Monica diz acreditar que as plantas são extremamente conscientes do que está acontecendo no ambiente que as cercam. "A 'música' que elas geram é uma expressão dessa consciência. O som é um estímulo mecânico. Estamos muito condicionados a achar que quem não tem ouvidos não pode ouvir. Talvez não ouça como nós, mas ouve pela vibração, assim como um cego enxerga pelas pontas dos dedos. Quando o ser vivo não tem um órgão de sentido funcional como o concebemos, ele pode desenvolver outras formas de captar o estímulo em questão", comenta.

Startup à base de planta

O app Plants Play foi criado pelo italiano Edoardo Taori, graduado em musicologia na Universidade de Roma Tor Vergata e por sua companheira Federica Zizzari, formada na academia de Belas Artes de Bolonha (Itália).

O casal se conheceu na rede social Myspace. Em 2013, decidiram deixar a vida agitada da cidade grande para trás, junto com seus empregos formais, e se mudaram para uma casa de campo na Itália. No local, passaram a viver uma vida sustentável, plantando e colhendo. Pouco depois, Edoardo decidiu levar a sério e estudar a "música das plantas". Viajou por Índia, Nepal, Ilhas Canárias e Europa para aprimorar sua pesquisa.

Em 2017, o casal conseguiu reunir um time de profissionais e um investidor anjo e criou a startup que deu vida ao app para smartphone e ao aparelho de biofeedback (custo do aparelho: 299 euros). "Queremos que outras pessoas desfrutem da impressionante experiência da música tocada por plantas e árvores", disse Edoardo ao TAB.

Com os sensores conectados às folhas, a melodia produzida no smartphone muda suavemente de acordo com as interações e toques na planta ou árvores. "Cada planta reage de maneira diferente a estímulos diferentes, assim a música tocada pela planta sempre será única", explica Taori.

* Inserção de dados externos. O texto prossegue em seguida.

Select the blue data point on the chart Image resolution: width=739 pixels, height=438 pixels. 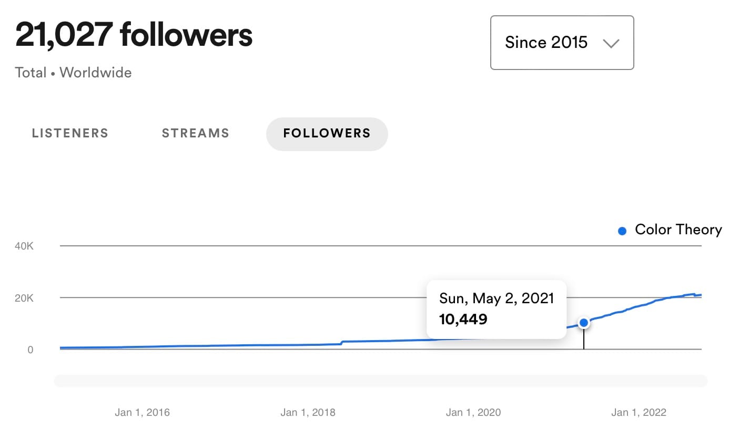tap(584, 323)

O criador do app afirma que o som relaxante é benéfico para musicoterapias, massagens, medicina alternativa, yoga e meditação.

No entanto, sobre a percepção do ambiente ou toques pelos vegetais, o neurocientista Reginald Cocroft ressalta que, apesar de todas as plantas possuírem receptores mecânicos em praticamente todas as células, o que cria a possibilidade de detectar vibrações, ainda é preciso mais estudos sobre diferentes espécies de plantas para realmente saber se todas conseguem reagir aos estímulos.